This approach also predicts the number of transformer (H2O) groups in the interstitial complex reasonably well. In most (95 %) of the hydroxyl-hydrated borate minerals, the observed amount of transformer (H2O) is within the predicted range (not considering microporous structures such as pringleite). The structural unit has a range in Lewis basicity (reflecting its stability over a range of pH), and hence there is a range in the predicted number of transformer (H2O) groups. Factors that affect the amount of transformer (H2O) within the predicted range are not yet understood, but presumably relate to the stereochemical details of the interaction between the interstitial complex and the structural unit.

Other oxysalt minerals

Above, I have focused on hydroxy-hydrated borate minerals, and have shown that many aspects of their structure, chemical composition and stability are susceptible to understanding using this approach based on the bond topology of the crystal structure. This approach has also been used to examine the structure, chemical composition and stability of the vanadate (Schindler et al. 2000a, b), sulphate (Schindler et al. 2006) and uranyl-oxysalt minerals (Schindler and Hawthorne 2004, 2008), and has the potential to be applied to other low-temperature oxysalt minerals.
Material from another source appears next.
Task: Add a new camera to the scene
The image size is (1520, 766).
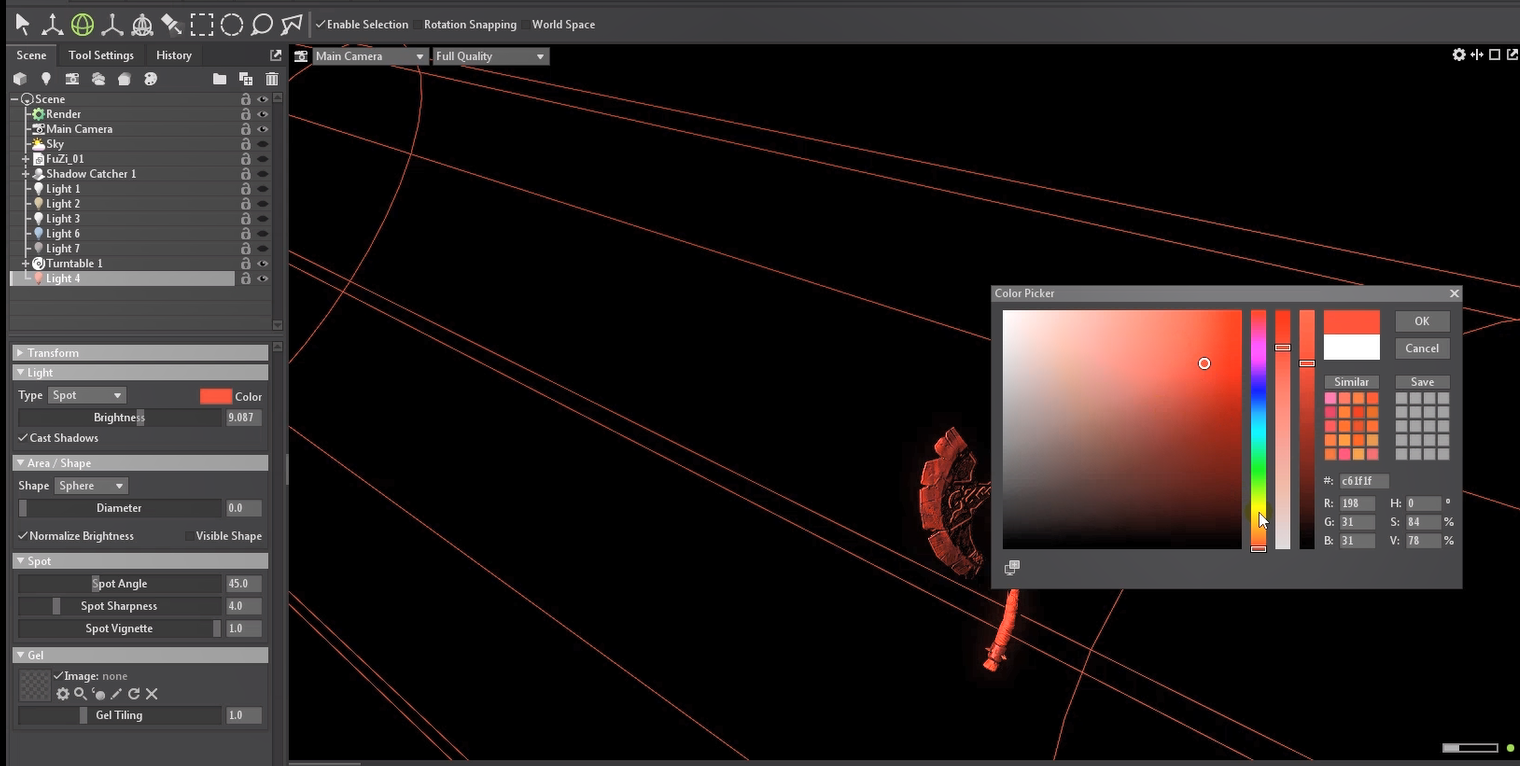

An important aspect of the approach described here is the fact that it attempts to relate bond topology and bond valence to processes involved in crystallization (e.g., Figs. 15, 16, 17, 18, 19). This does make this approach more difficult to apply to minerals that crystallized from magmas, as the structures of the latter are much less well understood than those of aqueous solutions. However, it does encourage us to learn more about the details of crystallization processes at the atomic scale in magmatic systems.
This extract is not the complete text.